0Bram yang senang karena dia bisa melihat Nona lagi, dia tidak akan pernah melepaskan Nona kali ini, dia ingin berada di sisinya. Bram tersenyum dan mendekati Nona. Bram memegang tangan Nona dan menggenggamnya dengan erat.     

Narsih yang tangannya di pegang oleh Bram mulai merasakan perih dan panas dia juga tidak tahu kalau Bram akan memegang dirinya.     

"Bangun, sayang, aku ingin segera bertemu denganmu, aku mau kita selalu bersama, bangun Nona sayang," ucap Bram yang mengecup tangan Nona.     

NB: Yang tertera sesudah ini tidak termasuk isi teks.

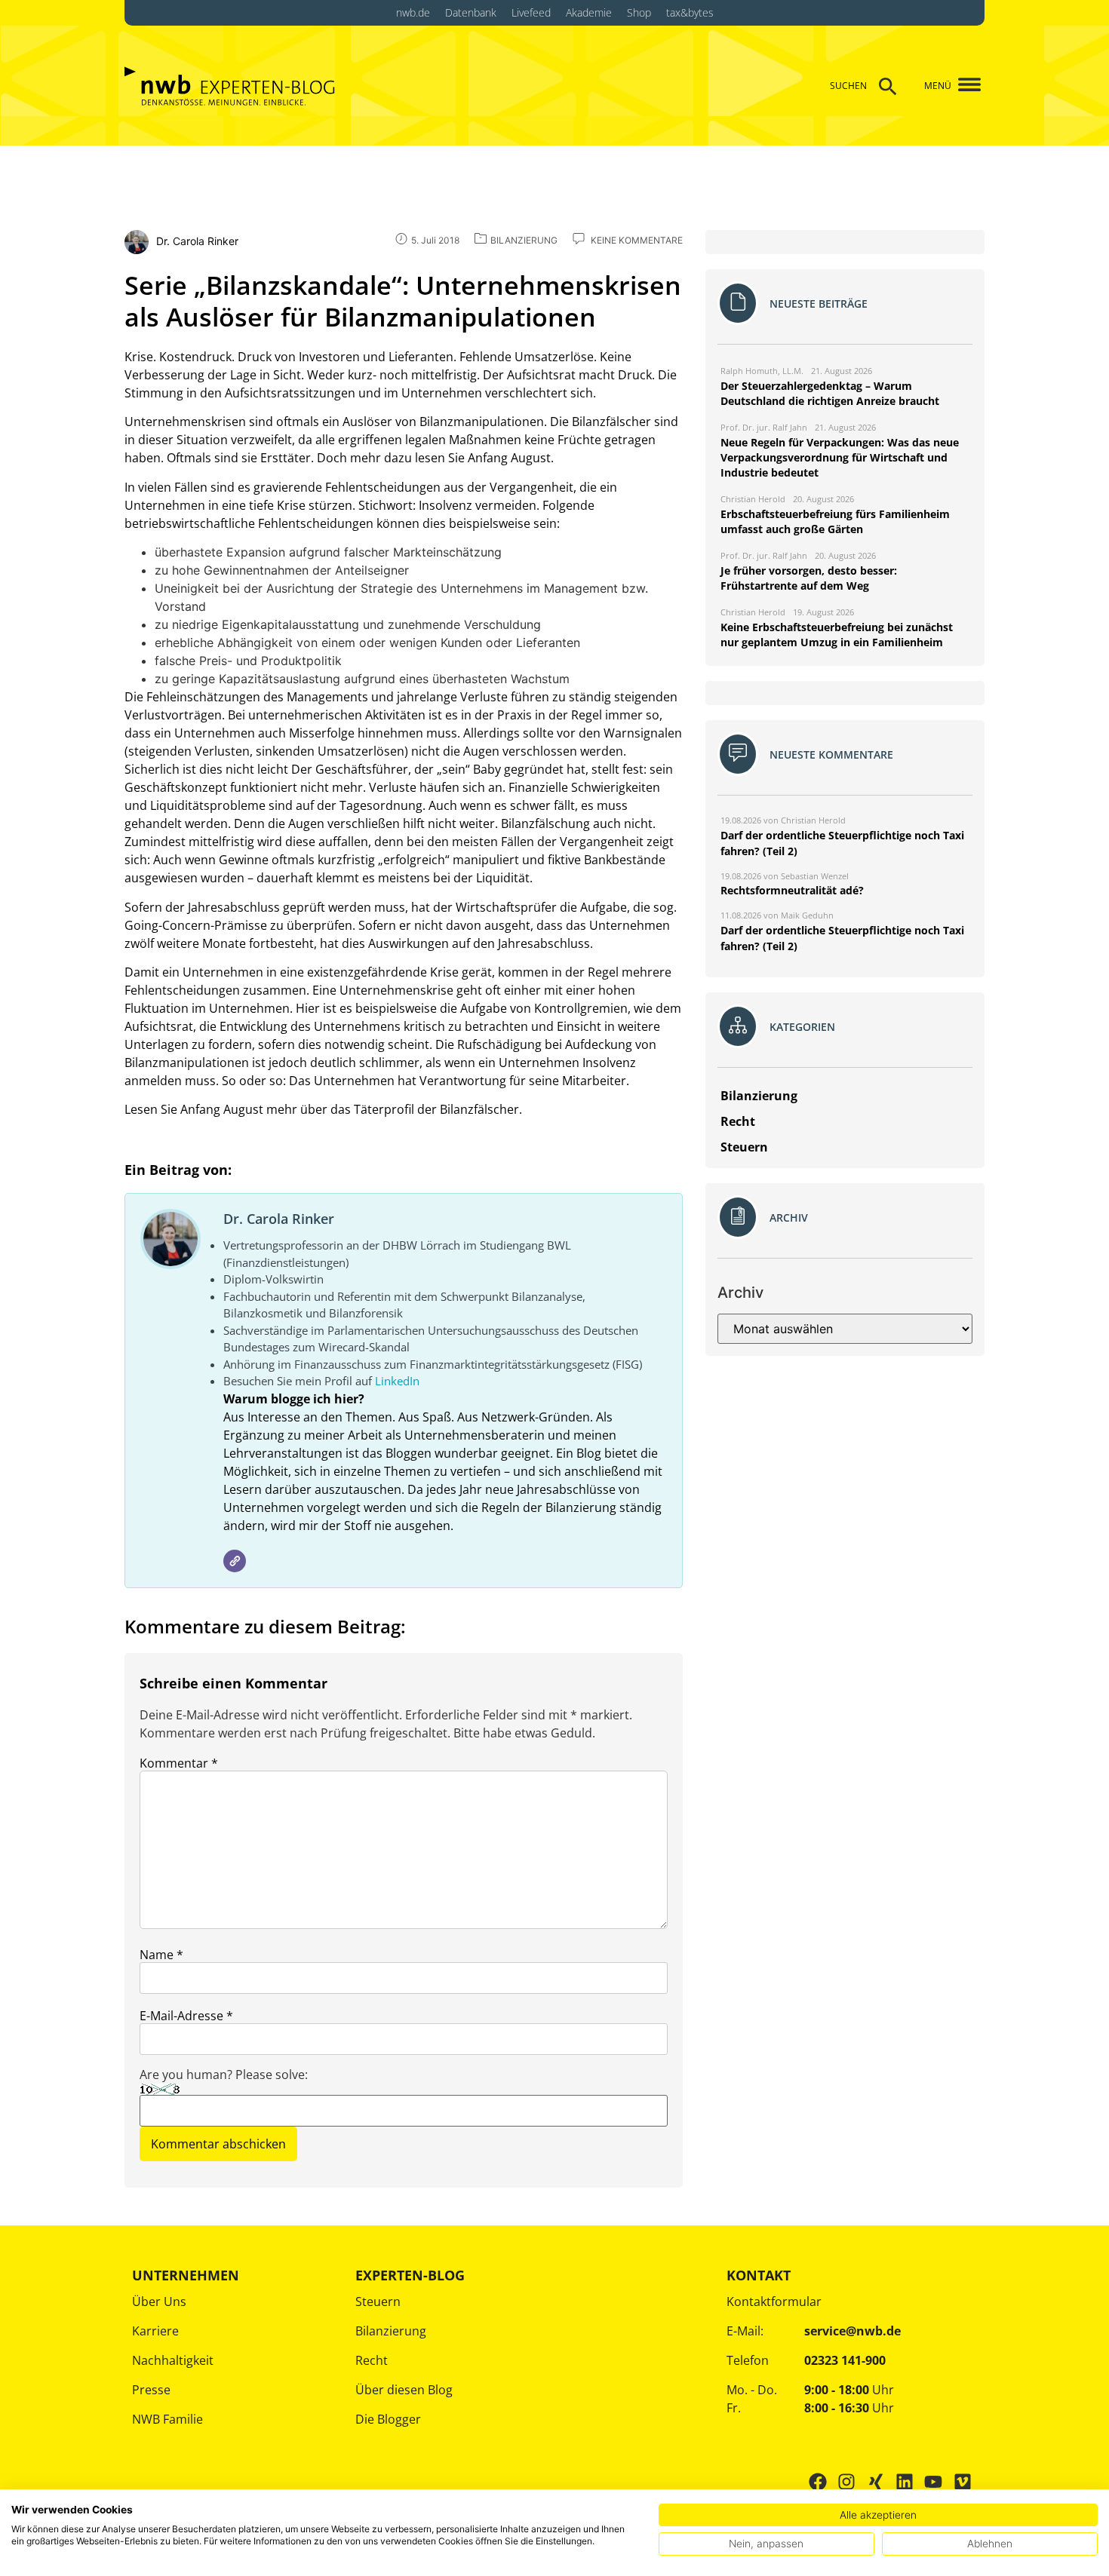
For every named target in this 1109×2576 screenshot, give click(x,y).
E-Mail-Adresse (186, 2016)
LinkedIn (397, 1380)
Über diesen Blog (404, 2389)
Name (161, 1955)
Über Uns (159, 2301)
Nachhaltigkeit (173, 2360)
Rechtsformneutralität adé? (792, 890)
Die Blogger (388, 2419)
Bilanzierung (390, 2331)
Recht (371, 2360)
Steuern (378, 2301)
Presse (151, 2389)
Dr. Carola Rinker (278, 1219)
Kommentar (179, 1763)
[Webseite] (234, 1561)
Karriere (155, 2331)
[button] (964, 85)
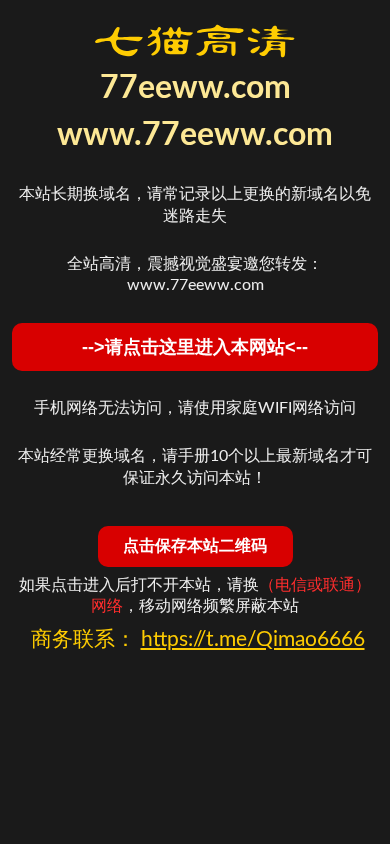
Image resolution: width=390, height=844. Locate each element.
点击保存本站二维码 (195, 545)
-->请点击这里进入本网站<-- (195, 347)
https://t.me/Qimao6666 (253, 639)
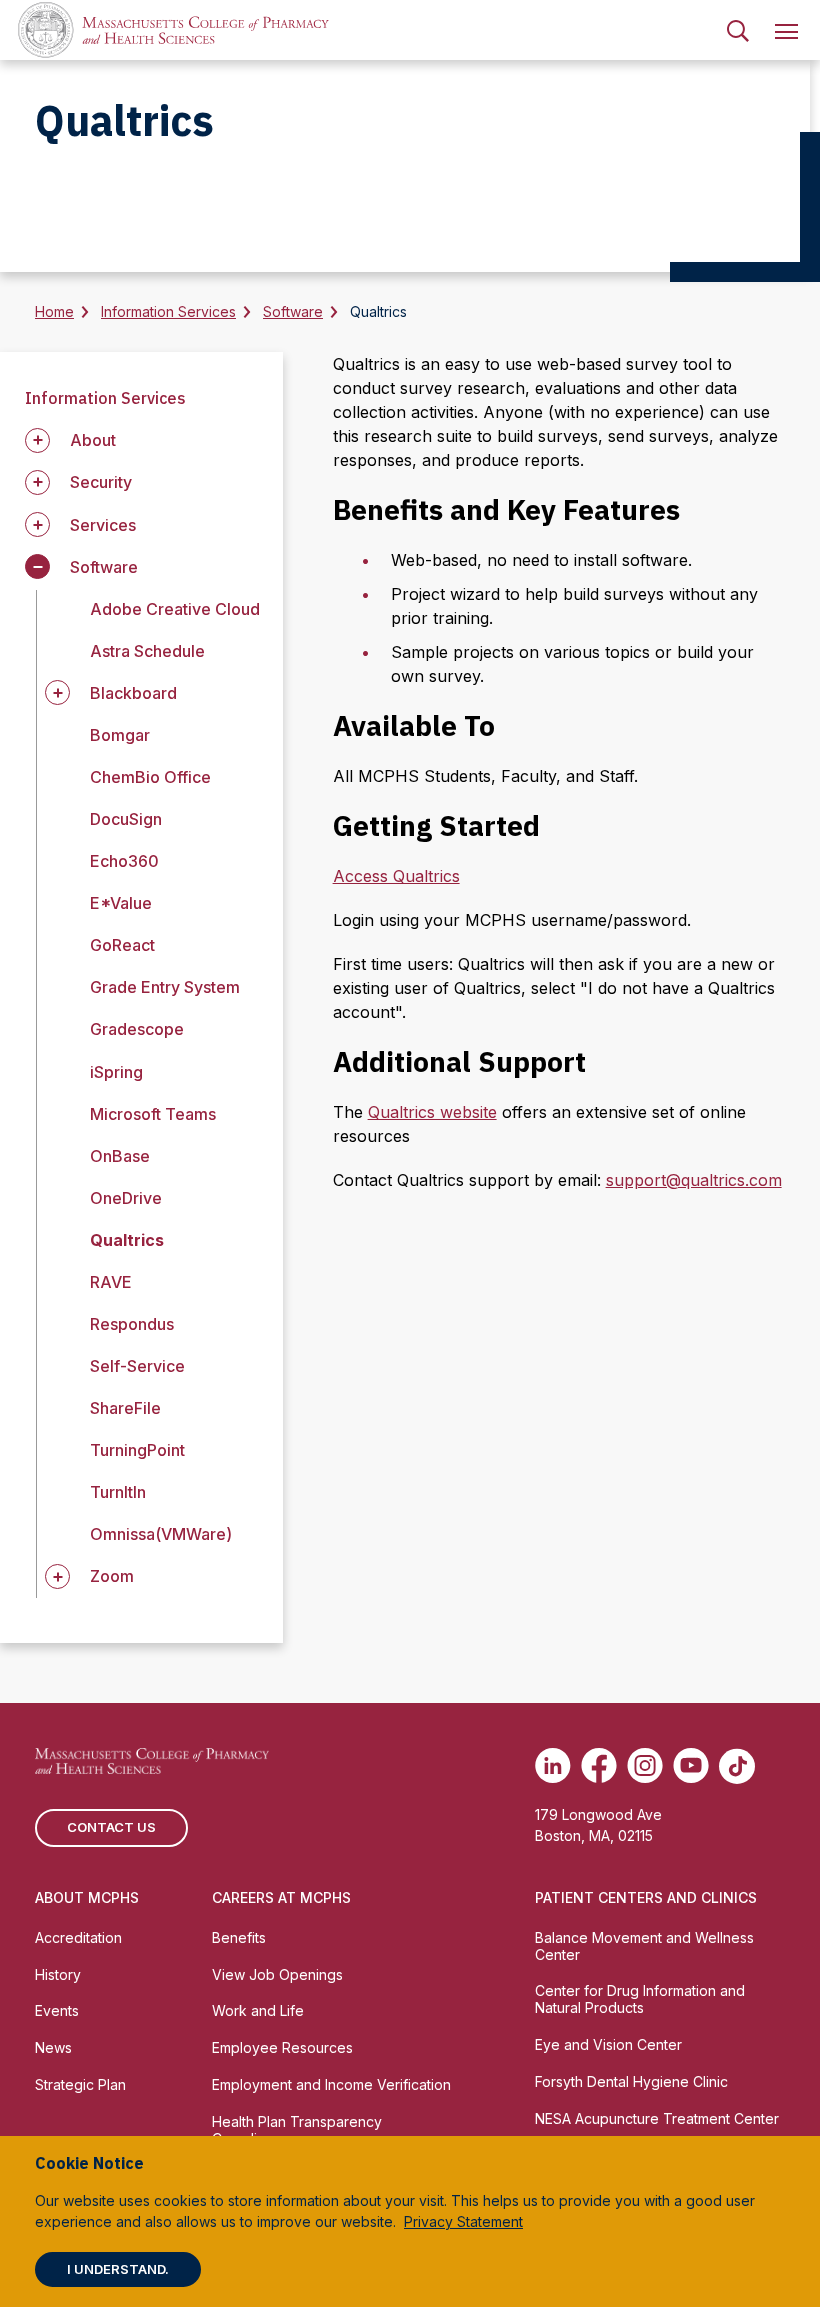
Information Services (168, 311)
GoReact (122, 945)
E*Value (121, 903)
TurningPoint (137, 1450)
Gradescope (137, 1029)
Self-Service (137, 1366)
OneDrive (126, 1198)
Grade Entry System (165, 987)
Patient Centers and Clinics (646, 1897)
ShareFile (125, 1408)
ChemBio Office (150, 777)
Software (293, 311)
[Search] (738, 30)
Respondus (132, 1324)
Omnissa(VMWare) (161, 1534)
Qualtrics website (432, 1112)
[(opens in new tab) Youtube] (691, 1766)
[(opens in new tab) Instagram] (645, 1766)
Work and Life (258, 2010)
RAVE (111, 1282)
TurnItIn (118, 1492)
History (58, 1974)
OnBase (120, 1156)
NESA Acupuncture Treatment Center (657, 2118)
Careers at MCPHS (281, 1897)
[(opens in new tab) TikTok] (737, 1766)
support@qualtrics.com (694, 1180)
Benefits (239, 1937)
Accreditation (78, 1937)
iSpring (116, 1072)
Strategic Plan (80, 2084)
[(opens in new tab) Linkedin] (553, 1766)
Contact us (111, 1827)
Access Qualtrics (396, 876)
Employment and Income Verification (331, 2084)
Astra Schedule (147, 651)
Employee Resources (282, 2047)
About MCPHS (87, 1897)
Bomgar (120, 735)
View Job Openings (277, 1974)
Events (57, 2010)
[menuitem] (738, 30)
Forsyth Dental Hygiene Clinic (631, 2081)
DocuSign (126, 819)
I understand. (118, 2269)
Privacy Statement (463, 2221)
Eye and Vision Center (608, 2044)
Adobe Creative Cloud (175, 609)
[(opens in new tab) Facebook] (599, 1766)
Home (54, 311)
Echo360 (124, 861)
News (53, 2047)
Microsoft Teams (153, 1114)
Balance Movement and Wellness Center (644, 1946)
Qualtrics (127, 1240)
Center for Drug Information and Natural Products (640, 1999)
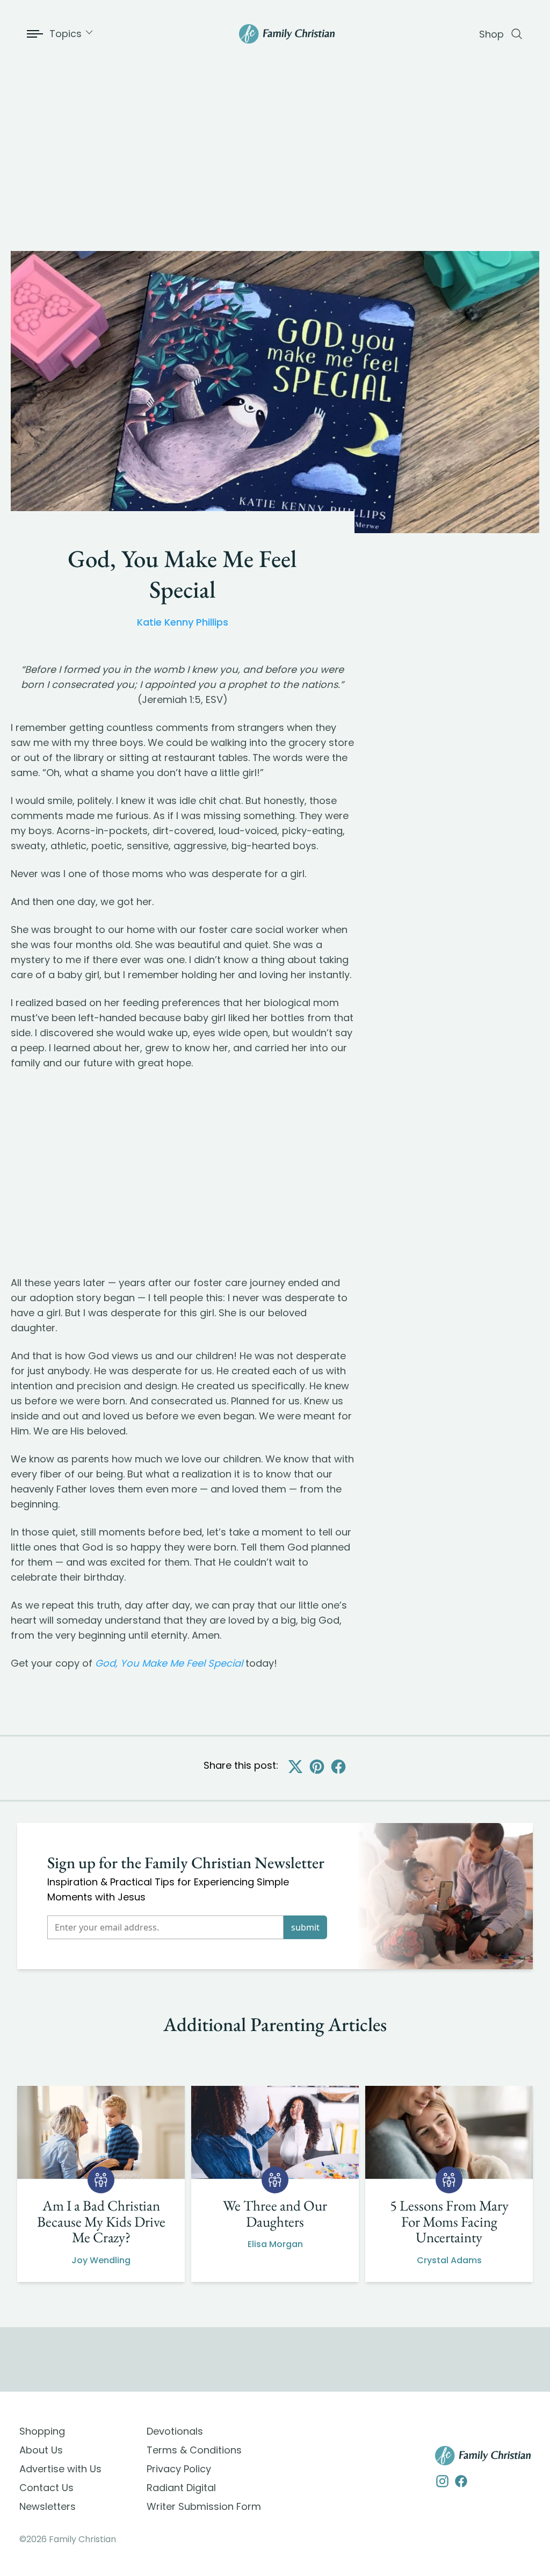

Narsih yang berubah menjadi Nona mulai gelisah dia tidak bisa meredam rasa sakit di tangannya. Narsih langsung membuka matanya dia melotot karena rasa panas yang membuat dia mengerang kesakitan. Bram yang melihat Nona mengerang kesakitan mulai panik, dia berpikir jika Nona kesakitan karena sakit yang dia derita.     

"Mana yang sakit, kasih tahu aku sayang mana yang sakit?" tanya Bram yang melihat Nona mengerang.     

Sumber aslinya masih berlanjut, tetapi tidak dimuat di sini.